**Exercise prompt**
Which lines come from the start of the records through the line that holds "Image resolution: width=722"? Write them out word for word.

** Material shown follows **

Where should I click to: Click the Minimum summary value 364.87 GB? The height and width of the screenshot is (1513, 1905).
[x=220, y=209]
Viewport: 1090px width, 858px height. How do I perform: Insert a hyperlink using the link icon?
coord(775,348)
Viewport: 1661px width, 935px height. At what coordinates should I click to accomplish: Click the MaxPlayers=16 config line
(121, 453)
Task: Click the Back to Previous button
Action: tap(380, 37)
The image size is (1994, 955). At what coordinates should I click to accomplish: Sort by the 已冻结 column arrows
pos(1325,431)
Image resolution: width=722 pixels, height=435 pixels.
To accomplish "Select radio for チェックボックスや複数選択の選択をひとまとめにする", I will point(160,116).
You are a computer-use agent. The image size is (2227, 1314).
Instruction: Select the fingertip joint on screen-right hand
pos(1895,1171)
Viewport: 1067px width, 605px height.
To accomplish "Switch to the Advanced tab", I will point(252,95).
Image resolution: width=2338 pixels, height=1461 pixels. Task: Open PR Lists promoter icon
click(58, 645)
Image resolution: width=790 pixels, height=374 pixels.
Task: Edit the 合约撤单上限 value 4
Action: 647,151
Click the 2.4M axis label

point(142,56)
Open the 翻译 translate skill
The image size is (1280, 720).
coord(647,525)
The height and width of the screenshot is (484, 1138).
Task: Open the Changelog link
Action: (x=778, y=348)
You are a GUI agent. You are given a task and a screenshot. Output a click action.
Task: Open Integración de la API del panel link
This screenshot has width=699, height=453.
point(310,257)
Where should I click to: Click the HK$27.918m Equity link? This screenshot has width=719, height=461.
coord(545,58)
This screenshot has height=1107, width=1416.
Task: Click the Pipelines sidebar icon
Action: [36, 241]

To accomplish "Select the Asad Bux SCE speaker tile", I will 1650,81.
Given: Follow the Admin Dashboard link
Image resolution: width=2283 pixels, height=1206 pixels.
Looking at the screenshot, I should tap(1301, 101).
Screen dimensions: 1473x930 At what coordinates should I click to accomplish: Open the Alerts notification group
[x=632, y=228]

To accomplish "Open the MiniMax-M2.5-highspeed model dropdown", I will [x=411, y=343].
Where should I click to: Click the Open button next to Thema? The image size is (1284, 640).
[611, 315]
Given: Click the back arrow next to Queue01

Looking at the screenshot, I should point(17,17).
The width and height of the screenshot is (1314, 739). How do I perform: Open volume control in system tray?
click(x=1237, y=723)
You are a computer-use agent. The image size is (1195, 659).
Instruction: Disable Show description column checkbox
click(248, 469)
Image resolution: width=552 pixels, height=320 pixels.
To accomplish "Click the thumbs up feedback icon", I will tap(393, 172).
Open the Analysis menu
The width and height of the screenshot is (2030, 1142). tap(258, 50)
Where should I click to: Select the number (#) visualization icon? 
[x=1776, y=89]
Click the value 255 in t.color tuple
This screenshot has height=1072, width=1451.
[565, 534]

** End of Material shown **

**Answer section**
Where should I click to: Click the Minimum summary value 364.87 GB? The height and width of the screenshot is (1513, 1905).
[x=220, y=209]
Viewport: 1090px width, 858px height. How do I perform: Insert a hyperlink using the link icon?
coord(775,348)
Viewport: 1661px width, 935px height. At what coordinates should I click to accomplish: Click the MaxPlayers=16 config line
(121, 453)
Task: Click the Back to Previous button
Action: tap(380, 37)
The image size is (1994, 955). At what coordinates should I click to accomplish: Sort by the 已冻结 column arrows
pos(1325,431)
Image resolution: width=722 pixels, height=435 pixels.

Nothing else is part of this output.